UENC’s [W]rap It Up campaign will encourage adult males to spend no longer than three years trying to transform their hip-hop fantasies into a reality. Over the next six months, UENC hopes to reach 70 percent of the struggle-rappers living in the city.

The recommendation is inspired by the NCAA eligibility rule which gives its athletes five years — from the start of enrollment at an institution — to participate in a maximum of four years of intercollegiate competition.

UENC asks aspiring adult rappers to give themselves a three-year window — from the first time they write, freestyle, or record music, with the intent to be a rapper — to create something which even remotely resembles a career.

Rappers with actual careers profit from the music they create. They get paid to perform it. And, they’ve built up some kind of buzz surrounding it.

“We need to combat the epidemic of grown men pursuing fruitless careers in shit they’ll never succeed in,” Khalid Williams, executive director of UENC, tells The Bluffington Roach. “We don’t want to murder ambition. But I mean…shit.”

[W]rap it Up will educate struggle rappers on the improbable odds of “making it” in the rap game.
“There’s really only like 20-30 rappers who are hot at any given time,” Williams says. “So, the roughly 2.5 million grown-ass men who fantasize about becoming rap stars need a wake-up call.”

While Williams is optimistic that the new recommendations will be a wake-up call for these grown-ass men, he could be underestimating their level of disillusionment.

A recent study conducted by the psychiatric unit at Cellevue Hospital revealed that 58 percent of black men, between the ages of 13-47, are harboring lifelong dreams of being successful rappers — without actually possessing any of the necessary talent.

Kareem Gates, 33, is an aspiring rapper from Whitesville, Clarkelyn.
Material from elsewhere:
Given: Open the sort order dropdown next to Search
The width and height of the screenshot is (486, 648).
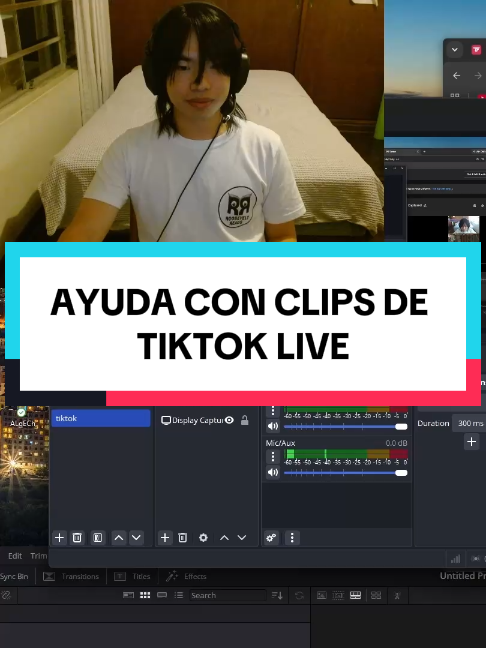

He prefers to be identified by his stage name “CokeReem DatDude-GotBars.” CokeReem, who’s been “spitting” for seven years now, has two kids, no job, no appreciable rap skills, but maintains a dogged passion for his craft.

“It’s simple my G, when you got a gift you don’t let shit hold you back!” CokeReem told BluffRo in his best Rick Ross Voice. “My nigga Cole said it the best G, all I got is a dollar and a dream.”

In conjunction with its city-wide campaign, UENC will provide a transitional program for those close to aging out of the struggle-rap system.

It will be a difficult task to pry these dreamers away from their illusion, but UENC plans to offer incentives to reel them — such as Retro Jordan’s, satin Gucci wife-beaters, Louis Vuitton testicle-hammocks, Versace-quilted toilet paper, and a bottle of Hennessy Black.

Thompson says that UENC originally sought to offer meaningful benefits — free job training, college financial aid, affordable housing placement, and other underfunded services. But, the organization quickly realized that a talent-less 33-year-old man who’s still chasing a spot in the rap game is not looking for the same kind of help that a reasonable person would.

So it settled on offering them nigga-shit, which is essentially shit that niggas don’t really need. As enticing as nigga-shit is to niggas, it may not be enough to dissuade every aging struggle-rapper from prolonging his inevitable failure.

“I ain’t gonna front, those satin Gucci wife-beaters is tough, but ya’ll niggas doing basic science. I’m on that two-digit multiplication wave. Yah dig?” CokeReem says. “Yeah I could get one satin Gucci wife-beater now, but once I blow, a nigga gonna be able to get like four, five of them shits.”